In the spirit of National Women's Month, I wanted to share some of the women we don't get to hear about often. These are women who inspired others to be different, take a step out of what others considered as normal, and set a higher standard for women all over the world.

Henrietta Lacks, The Immortal Woman: (1920-1951)

According to Refinery29, "Lacks was a 30-year-old farmer and mother of five who was diagnosed with cervical cancer in 1951. While she was being treated at John's Hopkins, a sample of cancerous cells was taken form her cervix without her consent." Upon examining the cells researches found that her cells wouldn't die which is how she got the nickname "The Immortal woman.

Her cells would go on to be used in the development of vaccines, in vitro fertilization, cloning, and gene mapping.

Refinery29 also reports that finally in 2013, the "National Institute of Health signed an agreement to protect the family’s privacy and acknowledge them in future publications" and acknowledge her contribution to biomedical research 62 years after her died.

Coretta Scott King, "First Lady of the Civil Rights Movement" 

You know the man Martin Luther King, Jr. and you know what he stood for and what he did for our history, but do you know his wife? According to Excutive Women, after the assassination of Martin Luther King, Jr. Coretta continued the fight for civil rights. She took control of the movement and started to push the Women's Movement and also the LGBT rights movement.

Executive Women also report that Coretta Scott King founded the King Center and "succeeded with Ronald Reagan's signing of the legislation legalizing Martin Luther King, Jr. Day".

Grace Hopper, Rear Admiral "Amazing Grace" (1906-1992)

According to Refinery29, during World War 2, Grace Hopper enlisted into the Navy by barely making the age cut at 37 years old. She was a professor at the time who got her Ph.D in mathematics from Yale. During her time in the Navy she worked at Harvard, where she helped program the Mark I. The Mark I is the first computer in the country.

She also created the term "debug" after she joked about a moth flew into the Mark II and causing it to shorted out.

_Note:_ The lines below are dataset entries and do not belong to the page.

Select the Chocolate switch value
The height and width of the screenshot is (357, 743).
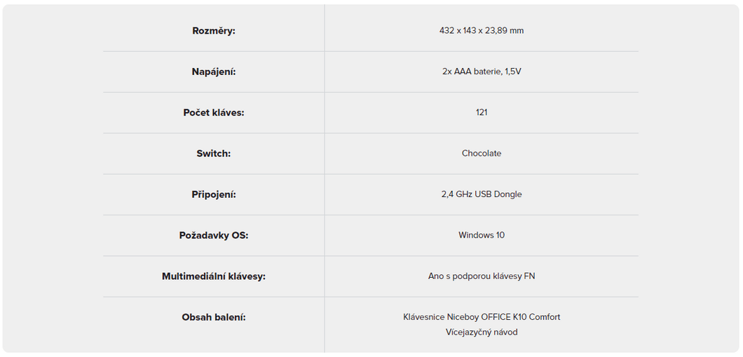click(482, 153)
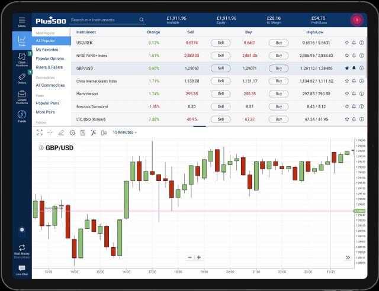
Task: Select All Commodities in category list
Action: click(50, 85)
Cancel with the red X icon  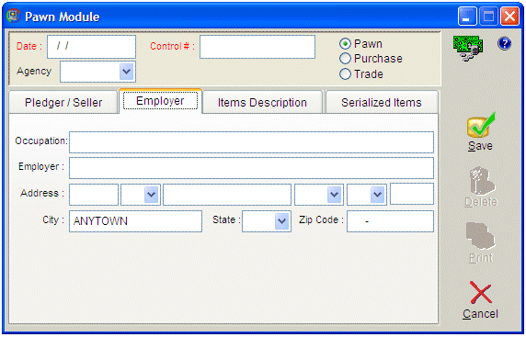480,300
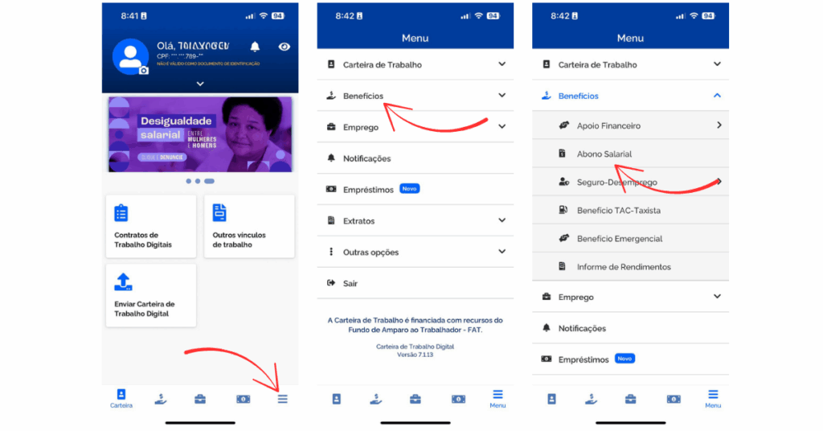Click Sair to log out

coord(350,283)
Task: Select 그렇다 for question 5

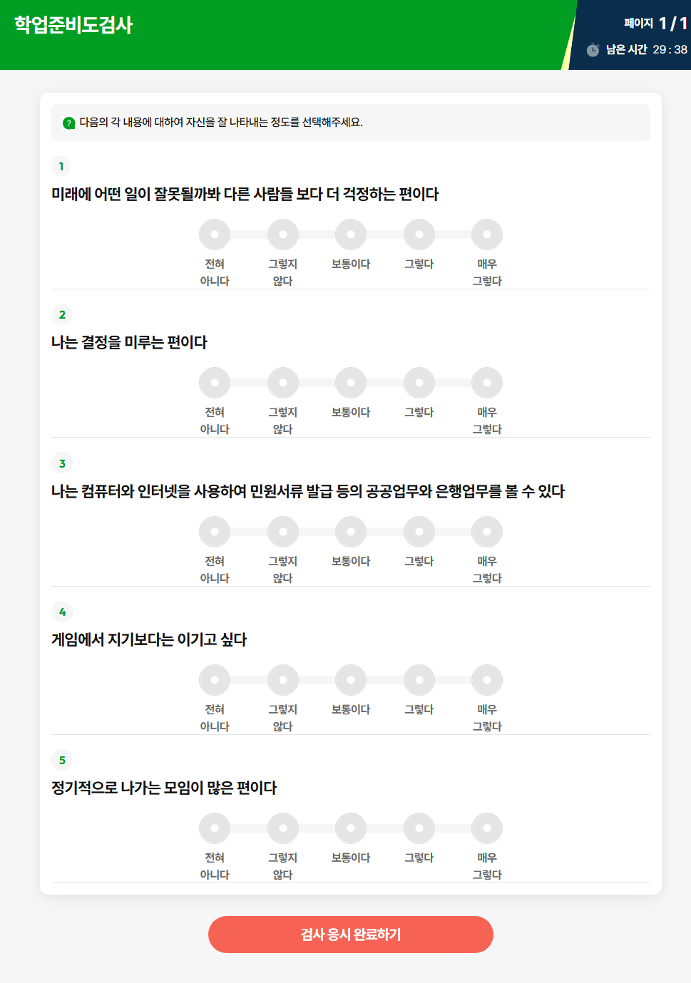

She also created the first compiler and helped develop the COBOL programming language. Refinery29 also mentions that in 1983 was promoted to Rear Admiral (Lower Half). At the age of 79 she became the oldest active-duty commissioned officer in the Navy.

Sayyida Al Hurra, The 16th Century Islamic Pirate Queen  

According to Mental Floss,  her real name is unknown, but her title "Sayyida Al Hurra" translates to "noble lady who is free and independent; the woman sovereign who bows to no superior authority."

Records of her pretty unbelievable. She did so many things!

She was both the governor of the city of Tétouan in Northern Morocco and a legendary pirate who ruled much of the western Mediterranean Sea for nearly 30 years, wreaking havoc on Spanish and Portuguese ships between 1515 and 1542, according to Mental Floss.

Lozen, "The Apache Joan of Arc" ( -1887)

According to Mashable, "This Native American warrior was a Chihenne Chiricahua Apache medicine woman, a skilled fighter and strategist on the battlefield, the sister of a prominent Apache chief and ally to the famous Geronimo."

With the U.S. government growing and starting to spread across the entire country. Lozen and her tribe had to defend their land. She was later forced to live on a reservation after half of her people died off from disease and from the run ins with the U.S. and Mexican armies that had taken over the surrounding lands.

One of the craziest legends about Lozen is that she delivered a baby "in the middle of the desert while U.S. cavalry was chasing after their tribe," according to Mashable. Isn't that insane!

Mashable also reported that Lozen found her end "after the raids, Lozen spent six years with another famous Apache leader, Geronimo, until he surrendered to the U.S. government in 1885." She was imprisoned by the military in Alabama along with other Apache leaders. This is where she died from tuberculosis in 1887.

We don't hear about women like this as much as we should. These are women that shaped our world and our lives one way or another. They were the women who didn't let others hold them back. I hope that we can look back on women like the 5 listed here and strive for greatness within ourselves.